The trial court denied defendant's
motion to suppress, concluding that, at the time that defendant was first
stopped and taken into custody, the deputy had possessed probable cause to
arrest defendant for "failure to leave his name at the scene of an
accident."  Defendant subsequently entered conditional pleas of no contest
under ORS 135.335(2)
to one count of possessing a precursor substance with intent to manufacture a
controlled substance, ORS 475.967, and two counts of manufacturing a controlled
substance, former ORS 475.992 (2001), renumbered as ORS 475.840
(2005).  The trial court imposed consecutive sentences for defendant's crimes.

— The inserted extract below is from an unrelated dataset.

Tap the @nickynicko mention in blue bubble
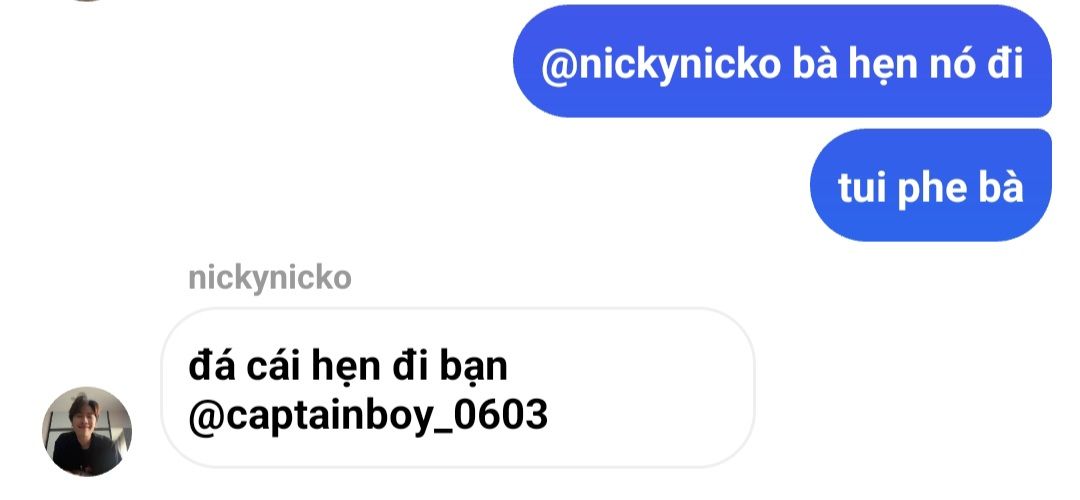This screenshot has height=500, width=1080. tap(661, 65)
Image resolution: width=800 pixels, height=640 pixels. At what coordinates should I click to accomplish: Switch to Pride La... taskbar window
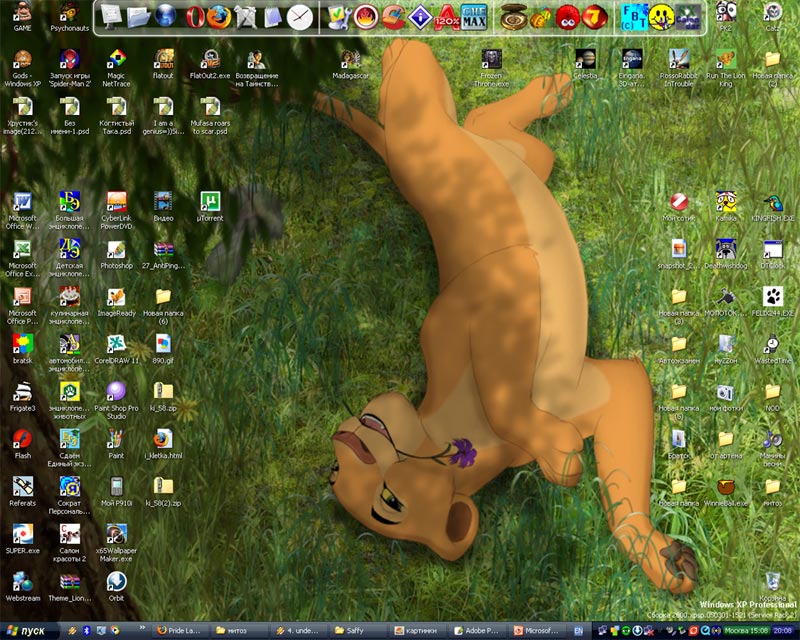(x=182, y=631)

On defendant's appeal, the state did not dispute that defendant was arrested at
the time that he was handcuffed, placed in the patrol car, and taken to the
crash site.   Miller, 211 Or App at 671.  Viewing that concession
together with the deputy's testimony at trial, the Court of Appeals framed the
issue before it as 
"whether the officer's testimony that he did not have
probable cause to arrest defendant is dispositive, or whether the trial court
could properly rely on the surrounding circumstances to infer that the officer
subjectively believed that defendant had committed a criminal offense in his
presence."
Id.  To resolve that question, the Court of Appeals
relied on the following statement from this court's decision in State v. Owens,
302 Or 196, 204, 729 P2d 524 (1986):
"'The test is not simply what a reasonable officer could
have believed when he conducted a warrantless search or seizure, but it is
what this officer actually believed, based upon the underlying facts of which
he was cognizant, together with his own training and experience.  Neither is
the test whether the officer articulates to the suspect the basis for a second
ground for arrest.  What is required is that the officer formulate such a
basis to himself at the time he acts.'"  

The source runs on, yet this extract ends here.